Ao menos 30 famílias que moram na Vila das Flores, em São Paulo, pagam IPTU (Imposto Predial e Territorial Urbano) para a Prefeitura de Mauá. De acordo com os moradores, isso acontece porque o terreno que deu origem ao bairro está na divisa entre os dois municípios e alguns lotes ficam na Capital, mas a maior parte pertence ao município do Grande ABC – veja na arte ao lado. Recentemente, a primeira proprietária do terreno pediu reintegração de posse, mas, no entendimento de especialistas, o fato de parte dos imóveis que ficam na Capital estarem registrados em Cartório de Imóvel de Mauá, e da Prefeitura da região fazer o recolhimento do IPTU de toda a área, invalida as ações.

Os moradores estão há mais de dez anos no local – que começou a ser loteado na década de 1970 – e já construíram casas de alvenaria, contam com serviços como fornecimento de água e luz e coleta de esgoto. A recepcionista Marlene de Jesus Gomes, 45, mora na Rua Hans Sulliman há dez anos. Ela relatou que quando comprou o terreno foi ao cartório, à Prefeitura de Mauá, transferiu o IPTU para o seu nome e achou que toda a situação era regular. Ouvindo conversas dos vizinhos soube que o seu imóvel estava, na verdade, em São Paulo. Há cerca de quatro anos não faz o recolhimento do imposto. “O sentimento é de revolta. Todo mundo tem o sonho de ter a casa própria e quando você pensa que chegou nele, que vai ter sua casa, mobiliada, um teto para os seus filhos, tudo desmorona. Eu fui na Prefeitura, me informei para fazer tudo certo, fui no cartório, a hora que recebi o carnê pensei que estava tudo certo. Me sinto enganada pela Prefeitura de Mauá”, afirmou.

Advogado que representa algumas das famílias, Tiago Aruga explicou que quase 70% do loteamento já estava vendido quando, na década de 1990, uma ação do MP (Ministério Público) suspendeu as vendas. Mas sem que a área fosse devidamente cercada e protegida, ela foi grilada e vendida. Por isso, agora, várias ações de reintegração de posse tramitam na Justiça. O defensor alega que, pelo fato de alguns imóveis estarem fisicamente em São Paulo, mas registrados em Mauá, os processos são nulos. “As ações deveriam tramitar em São Paulo e não em Mauá”, argumenta. Aruga afirma que já tentou, em algumas das ações, que o judiciário cobrasse explicações das prefeituras sobre o impasse, mas que tem tido os seus pedidos reiteradamente indeferidos.
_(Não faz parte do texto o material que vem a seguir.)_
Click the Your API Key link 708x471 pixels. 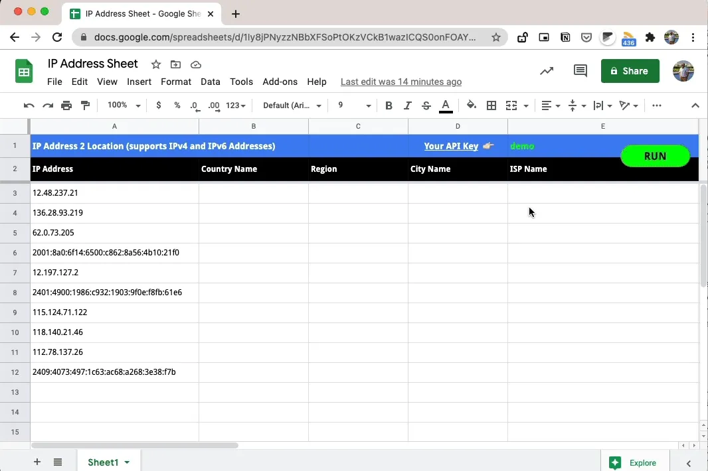451,146
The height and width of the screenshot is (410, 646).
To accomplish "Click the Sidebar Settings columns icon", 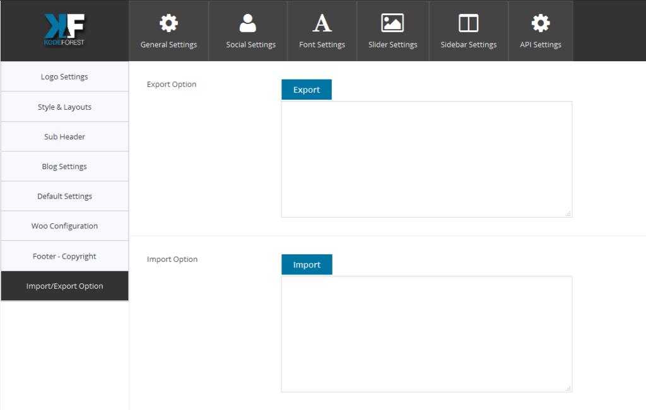I will pos(469,23).
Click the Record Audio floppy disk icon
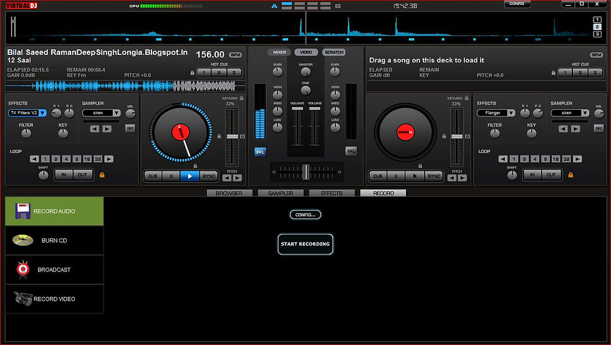Image resolution: width=611 pixels, height=345 pixels. [22, 211]
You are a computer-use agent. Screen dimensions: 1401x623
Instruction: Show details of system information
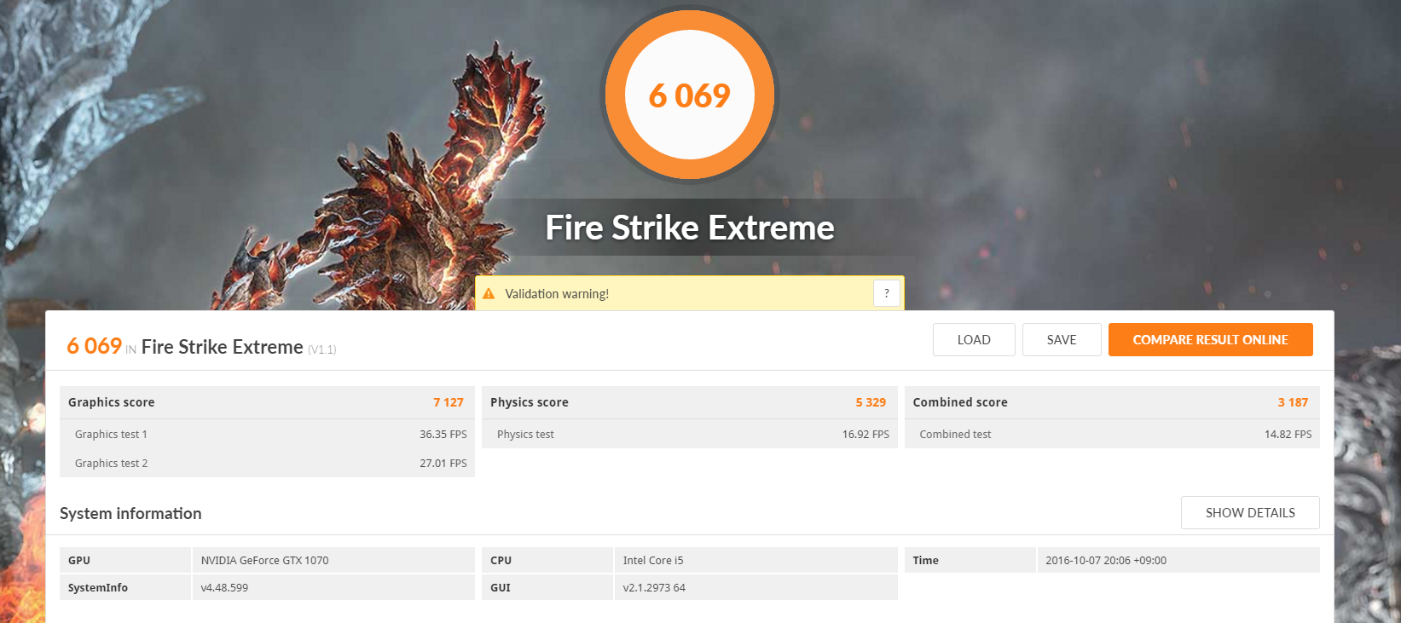(x=1250, y=512)
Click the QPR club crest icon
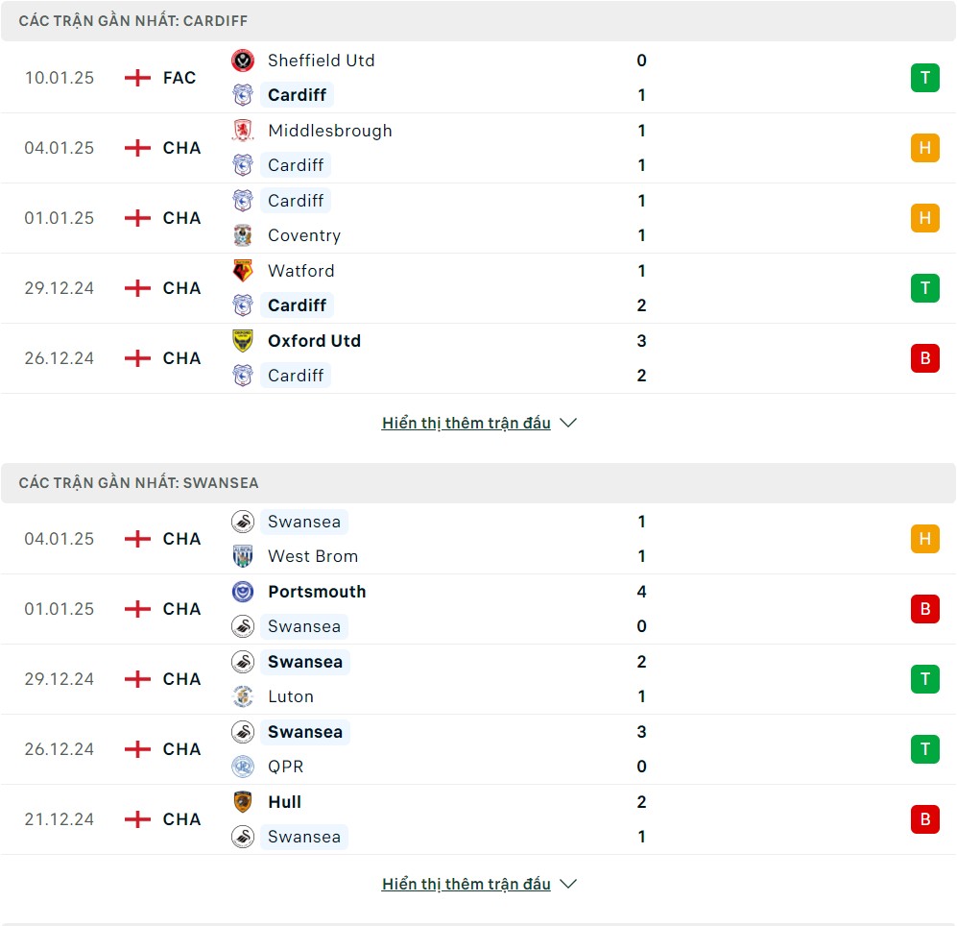The width and height of the screenshot is (957, 926). (x=243, y=767)
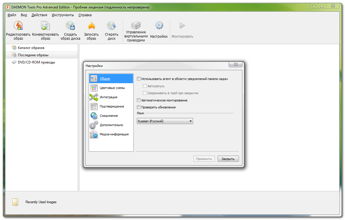
Task: Click the Настройки gear icon in toolbar
Action: click(x=159, y=26)
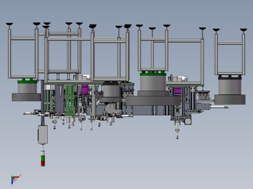Select the red segment of the signal tower light

tap(43, 163)
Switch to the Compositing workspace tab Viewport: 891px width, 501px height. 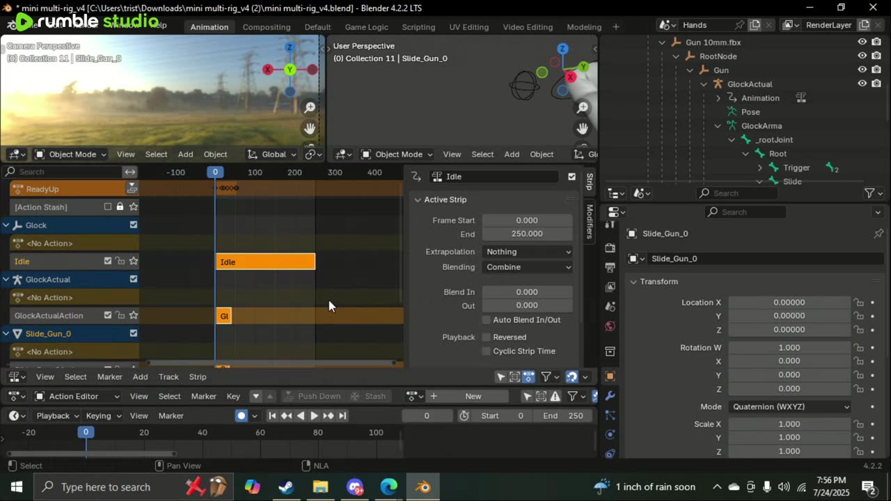click(267, 27)
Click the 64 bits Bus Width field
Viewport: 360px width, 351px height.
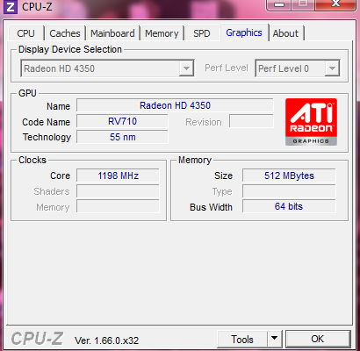coord(289,206)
Especialista em direito público administrativo do escritório Freire e Braga Advogados, Lucas Braga afirma que essa questão de dúvidas de divisa territorial é comum em muitas cidades, especialmente nas áreas conurbadas, onde não é possível, apenas visualmente, determinar onde começa um município e termina outro. Braga cita que o registro em cartório é um dos elementos para ajudar na solução do conflito e que muitas vezes será necessária a contratação de um perito da área de topografia.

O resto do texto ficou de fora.